- Excel has become an absolute essential for accountants and analysts.
- Microsoft’s Excel developers have started releasing new functions in response to user feedback.
- CAs must think hard about how they want to use Excel in their organisations, so it can be developed in the most beneficial way.
We all know that life as an accountant is not all numbers. We’re extremely well rounded professionals with technical, problem-solving, relationship-building and team skills.
But it is mostly about the numbers. And whether it’s an intricate web of group accounts, or a back-of-an-envelope calculation, we entrust our numbers to Microsoft Excel.
Everyone has Excel. It’s intuitive. It mirrors the tabular structures of finance and you can do just about anything with it. As a result, it has become a common language between accountants everywhere.
The only downside to our love affair with Excel is suffering the unreasonable protests of philistine friends and family as we launch Excel into service when planning holidays, buying houses or managing party invitations, personal finances and shopping lists.

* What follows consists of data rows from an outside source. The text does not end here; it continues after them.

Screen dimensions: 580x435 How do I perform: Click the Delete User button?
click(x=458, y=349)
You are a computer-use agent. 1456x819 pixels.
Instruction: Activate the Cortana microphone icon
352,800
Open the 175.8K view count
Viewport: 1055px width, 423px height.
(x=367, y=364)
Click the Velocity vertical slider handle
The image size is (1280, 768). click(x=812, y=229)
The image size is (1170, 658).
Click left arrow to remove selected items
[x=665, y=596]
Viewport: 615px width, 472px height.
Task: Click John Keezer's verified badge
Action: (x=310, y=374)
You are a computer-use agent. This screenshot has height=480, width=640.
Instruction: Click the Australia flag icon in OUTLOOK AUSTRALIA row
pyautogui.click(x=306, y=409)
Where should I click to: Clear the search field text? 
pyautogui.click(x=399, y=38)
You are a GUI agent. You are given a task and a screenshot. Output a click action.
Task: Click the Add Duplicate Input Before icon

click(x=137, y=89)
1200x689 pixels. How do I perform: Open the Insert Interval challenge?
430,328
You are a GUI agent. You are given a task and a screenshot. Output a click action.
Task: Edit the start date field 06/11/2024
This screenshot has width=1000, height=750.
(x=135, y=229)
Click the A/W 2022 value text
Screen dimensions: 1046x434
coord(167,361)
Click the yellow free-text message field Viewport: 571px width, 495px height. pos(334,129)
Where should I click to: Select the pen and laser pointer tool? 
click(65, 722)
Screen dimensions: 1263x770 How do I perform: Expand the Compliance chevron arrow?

Excel is not an addiction… it’s an utter dependency
In the past 20 years, financial systems and enterprise resource planning systems (ERPs) have attempted to close the functionality gap between themselves and the end user. This “last mile” traditionally has been occupied by Excel and is the bane of auditors everywhere. But the changing demands of the end user have stretched this gap and now strings of Excel workbooks and similar tools fill a “last 10 miles” or more.
We’re more dependent on Excel than ever.
Imagine, if you will, that Excel was removed from every computer in the world overnight. The financial systems of every company and country would collapse before breakfast. I’d suggest that Excel is the most important software in the world.
“Imagine, if you will, that Excel was removed from every computer in the world overnight. The financial systems of every company and country would collapse before breakfast.”
Does Microsoft listen to its users?
You might imagine that Excel, and the spreadsheets we create in it, would be top of the agenda at every IT conference and CIO strategy meeting, but for many years accountants and financial modellers have been broadly ignored by IT departments and Microsoft.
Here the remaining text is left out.